### Task details
Look through the entries below and show every line containing the word "computer".

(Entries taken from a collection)
********************
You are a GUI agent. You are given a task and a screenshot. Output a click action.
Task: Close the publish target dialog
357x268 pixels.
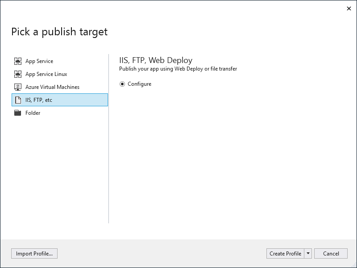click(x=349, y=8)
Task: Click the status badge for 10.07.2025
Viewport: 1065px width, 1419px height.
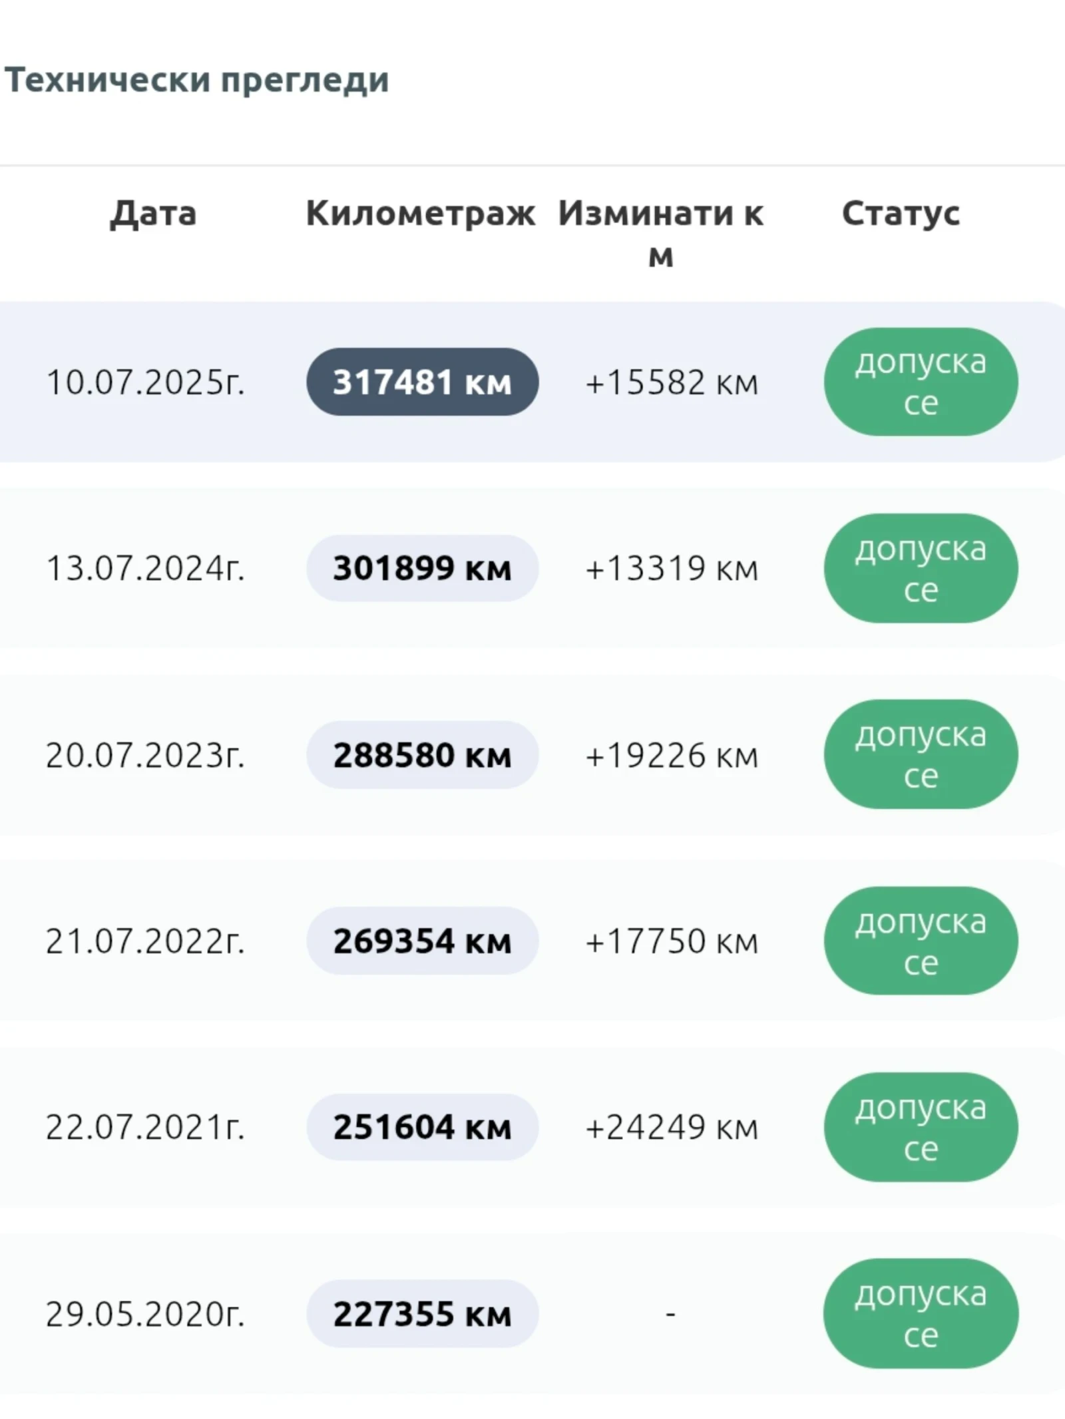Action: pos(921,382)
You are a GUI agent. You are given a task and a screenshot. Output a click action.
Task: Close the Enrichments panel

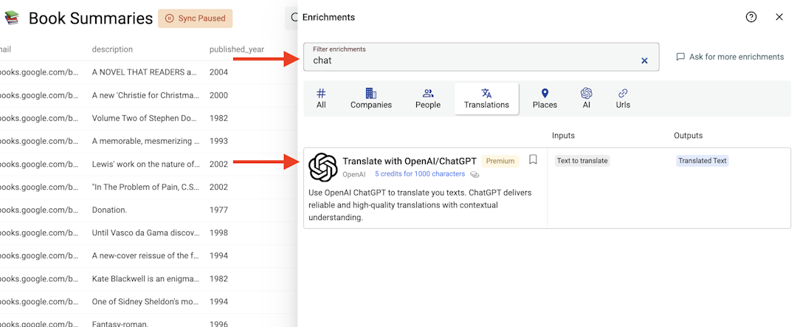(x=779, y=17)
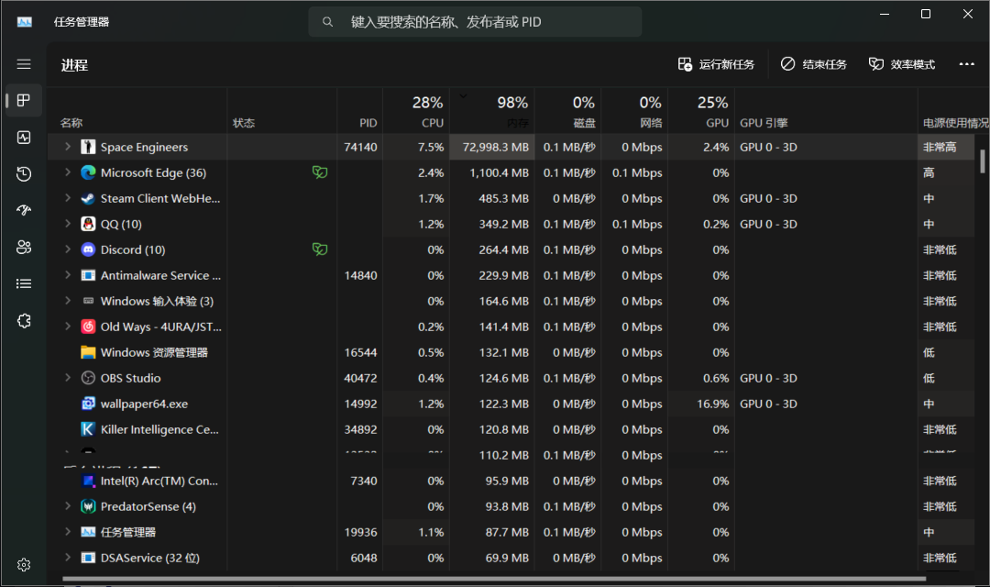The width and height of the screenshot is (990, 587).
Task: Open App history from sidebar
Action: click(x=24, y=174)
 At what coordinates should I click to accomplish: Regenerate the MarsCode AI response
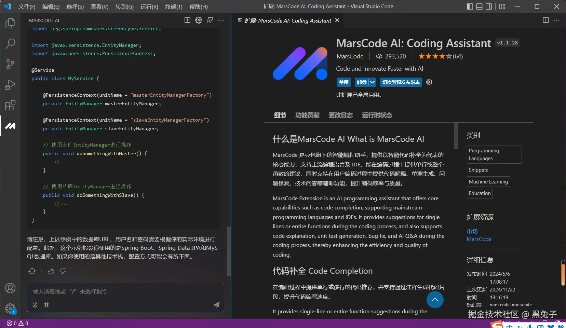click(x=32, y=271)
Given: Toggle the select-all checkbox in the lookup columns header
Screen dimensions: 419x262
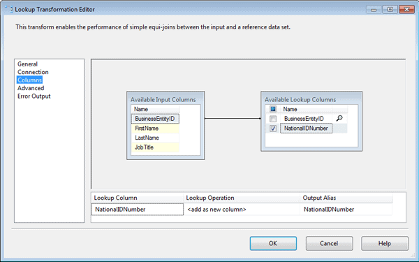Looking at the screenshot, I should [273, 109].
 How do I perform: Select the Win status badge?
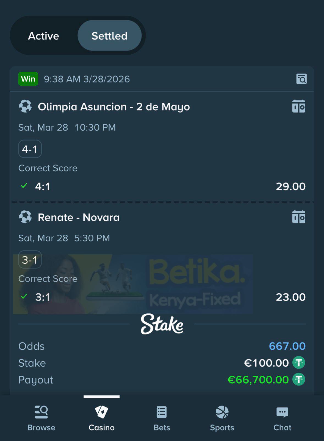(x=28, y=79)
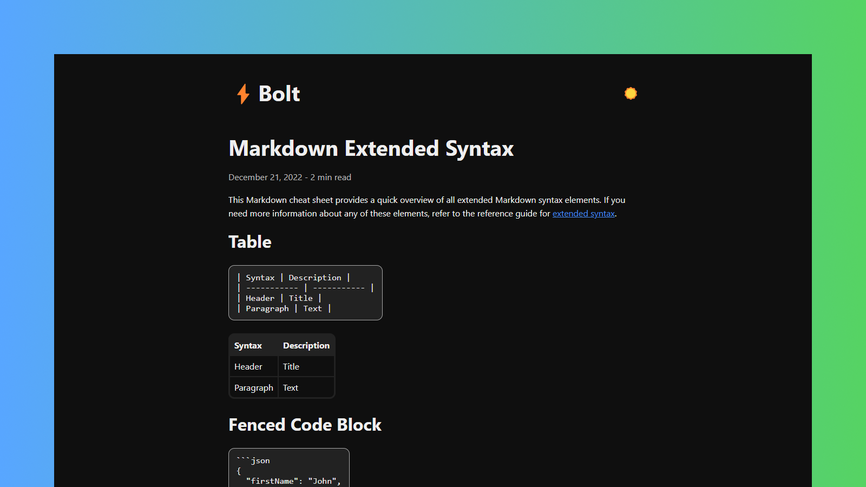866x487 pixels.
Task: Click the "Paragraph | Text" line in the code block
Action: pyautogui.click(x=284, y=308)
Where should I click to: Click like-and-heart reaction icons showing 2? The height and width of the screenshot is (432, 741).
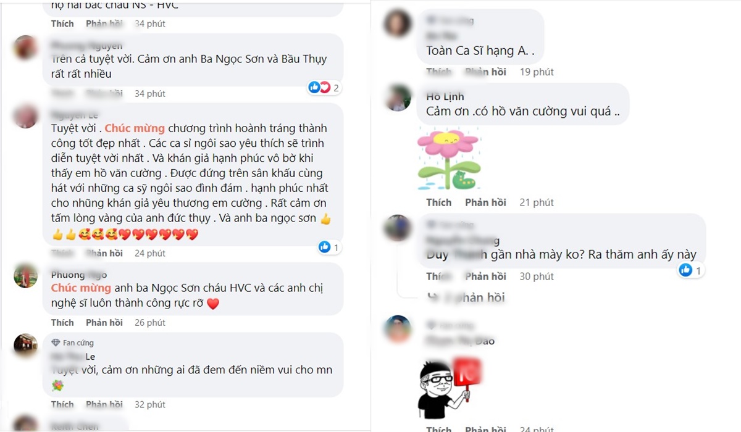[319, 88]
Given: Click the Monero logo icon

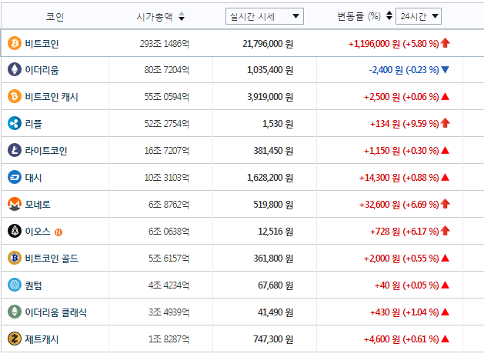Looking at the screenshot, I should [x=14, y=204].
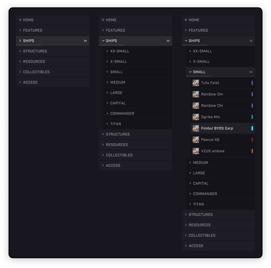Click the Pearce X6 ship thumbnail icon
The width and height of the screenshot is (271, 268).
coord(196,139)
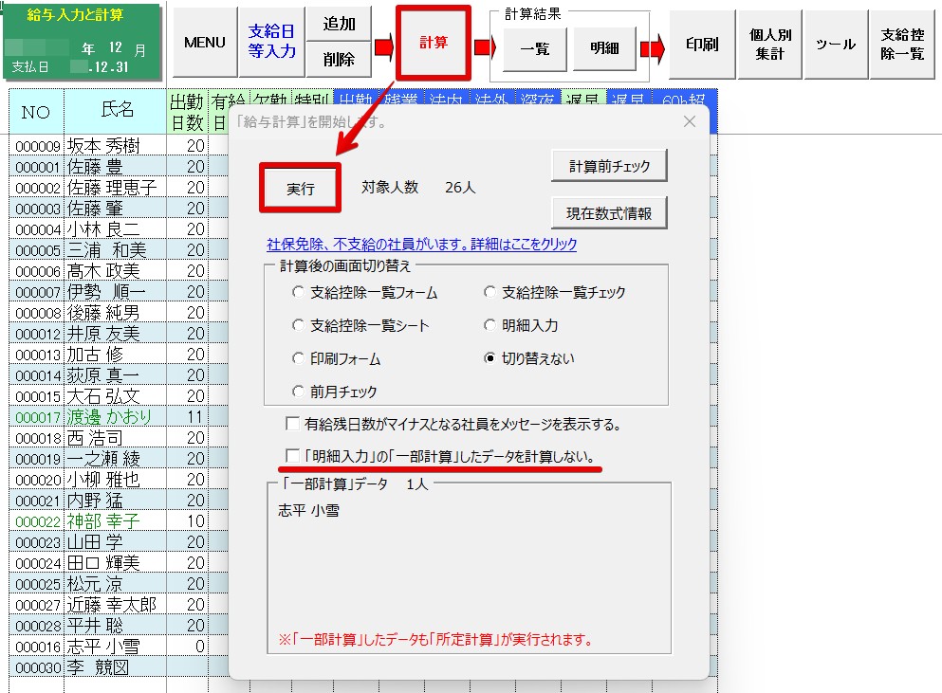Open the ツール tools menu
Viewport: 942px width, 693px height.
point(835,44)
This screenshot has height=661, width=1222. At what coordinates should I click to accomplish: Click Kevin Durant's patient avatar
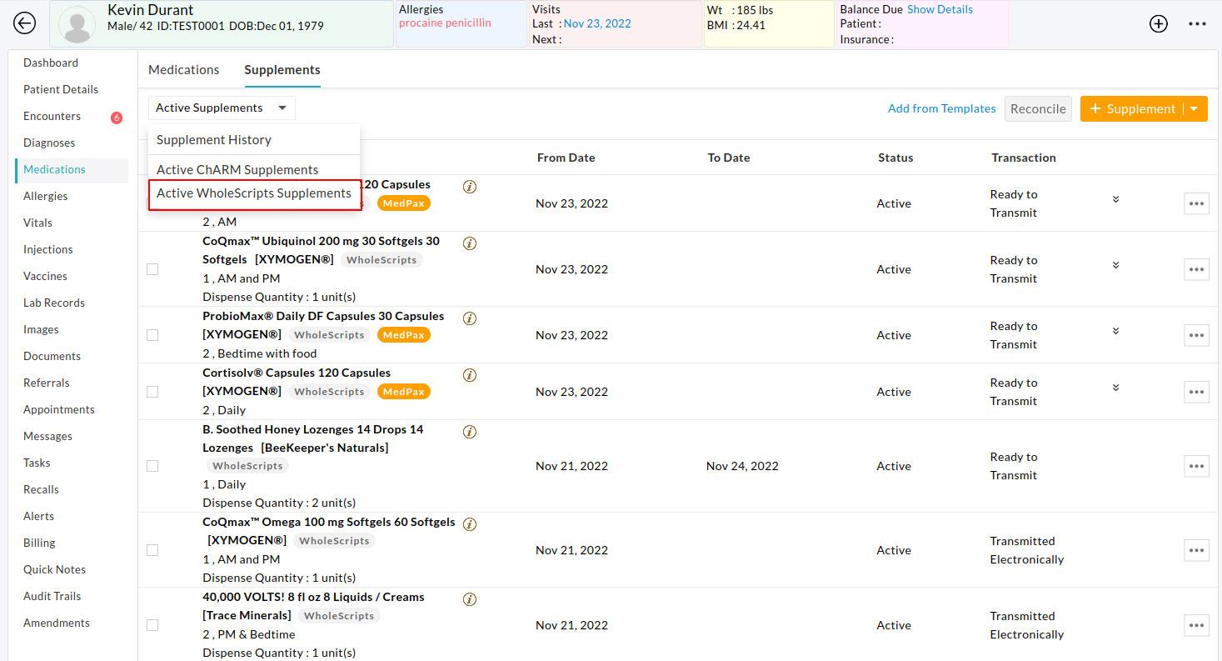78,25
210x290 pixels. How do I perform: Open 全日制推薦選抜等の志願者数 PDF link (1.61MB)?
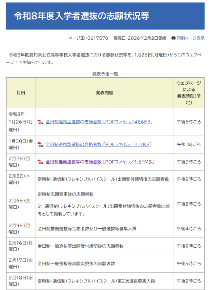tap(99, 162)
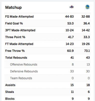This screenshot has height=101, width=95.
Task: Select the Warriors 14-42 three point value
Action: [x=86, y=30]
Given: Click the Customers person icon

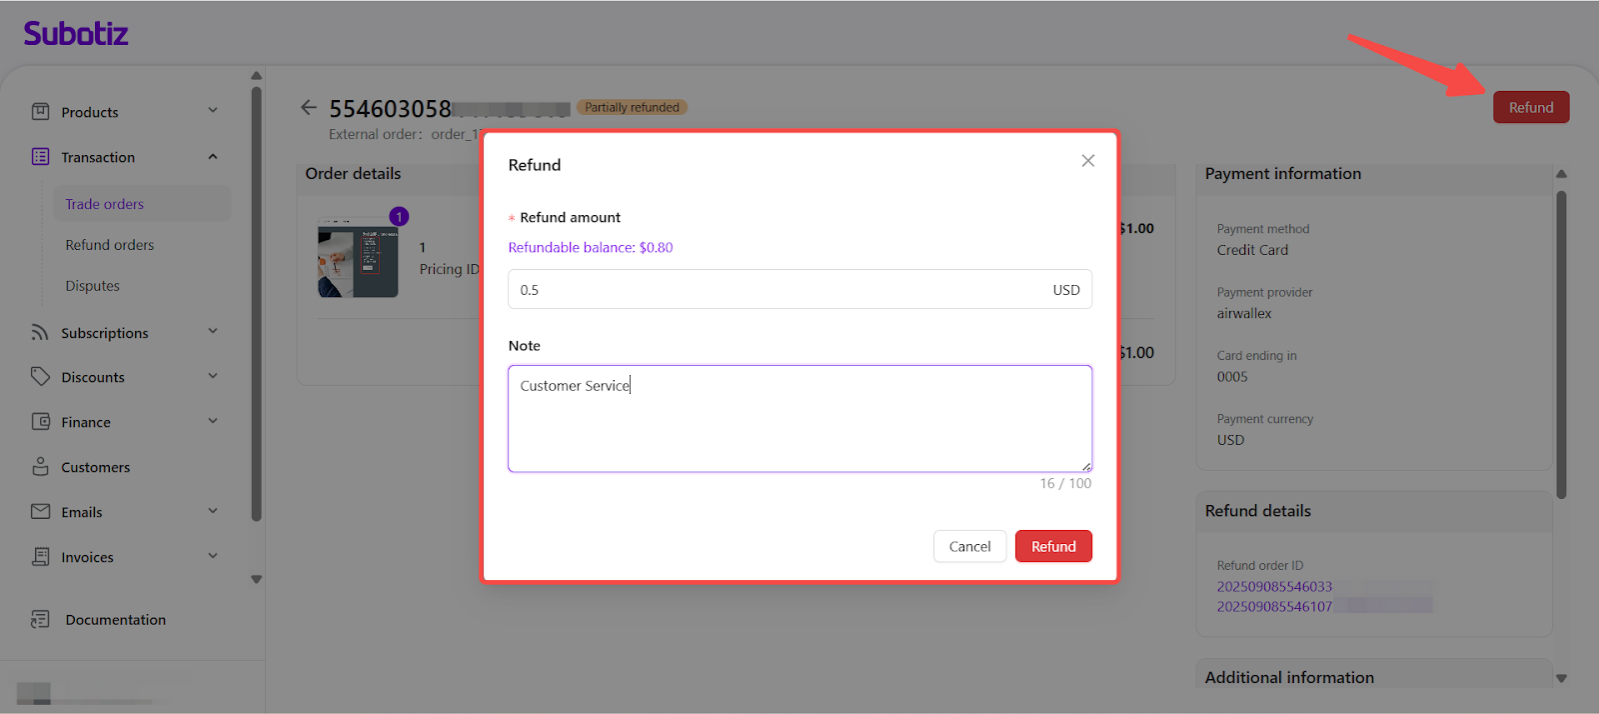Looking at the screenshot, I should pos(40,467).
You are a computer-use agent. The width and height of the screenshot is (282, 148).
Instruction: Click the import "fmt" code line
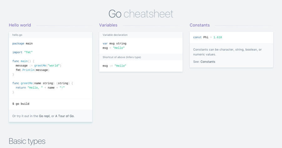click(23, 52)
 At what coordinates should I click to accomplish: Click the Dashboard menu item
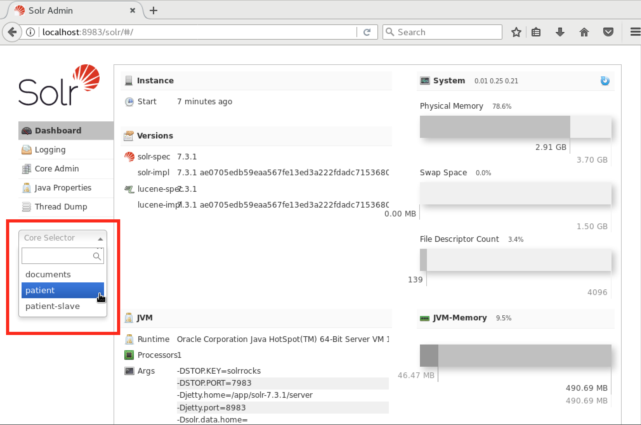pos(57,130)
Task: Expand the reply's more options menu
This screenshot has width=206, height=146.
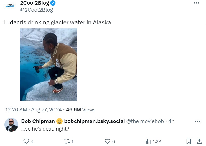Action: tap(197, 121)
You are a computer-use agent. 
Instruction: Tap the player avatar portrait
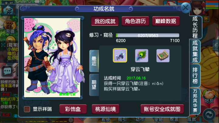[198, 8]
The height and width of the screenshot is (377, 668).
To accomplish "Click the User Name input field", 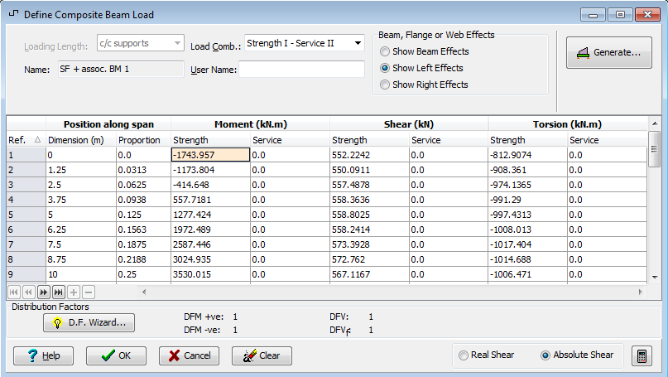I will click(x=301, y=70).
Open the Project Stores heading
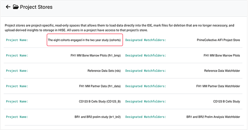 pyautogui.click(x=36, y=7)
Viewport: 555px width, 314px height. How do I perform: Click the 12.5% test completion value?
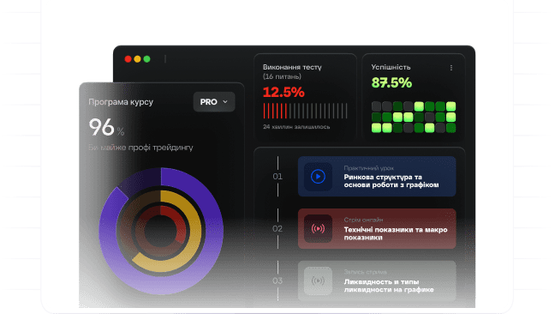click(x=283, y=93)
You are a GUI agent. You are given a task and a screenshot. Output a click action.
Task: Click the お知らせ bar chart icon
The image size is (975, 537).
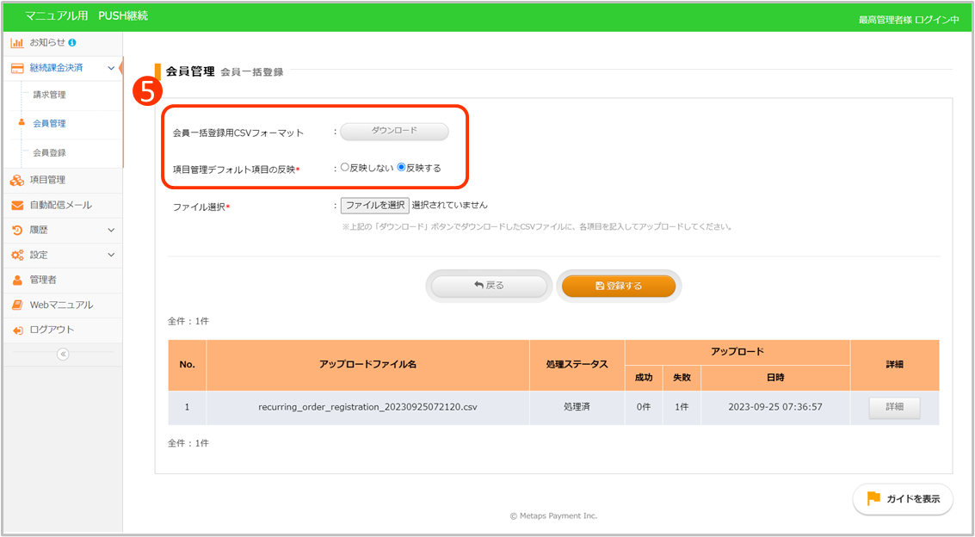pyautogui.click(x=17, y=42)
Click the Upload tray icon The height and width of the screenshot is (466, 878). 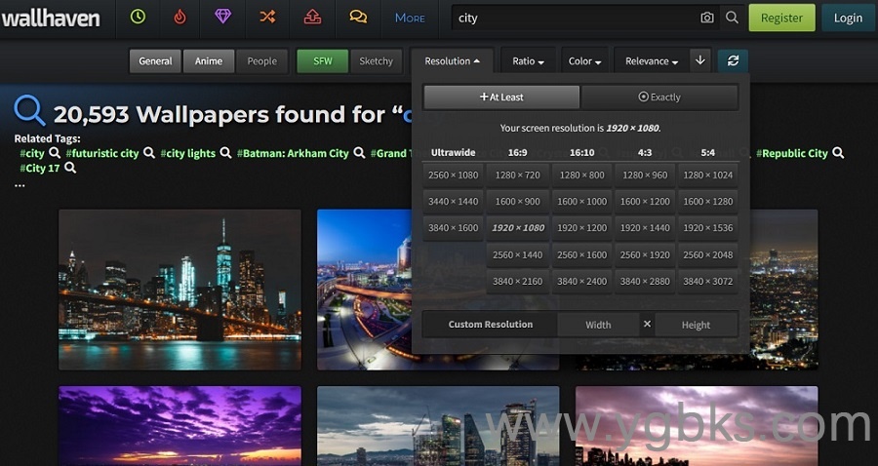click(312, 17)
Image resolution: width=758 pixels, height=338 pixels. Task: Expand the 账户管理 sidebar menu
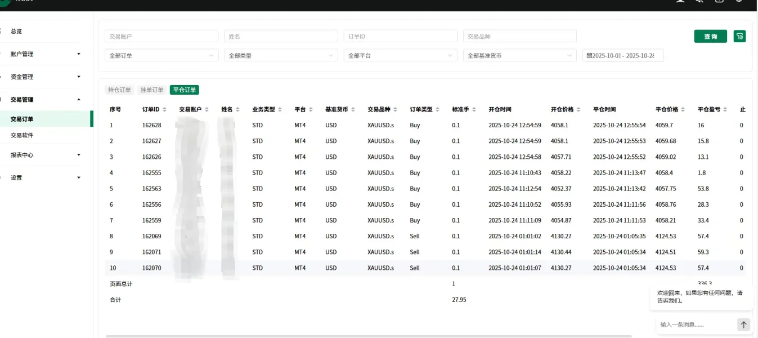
********************
### Reply to the task
You are a computer-use agent. The width and height of the screenshot is (282, 148).
You are a computer-use agent. 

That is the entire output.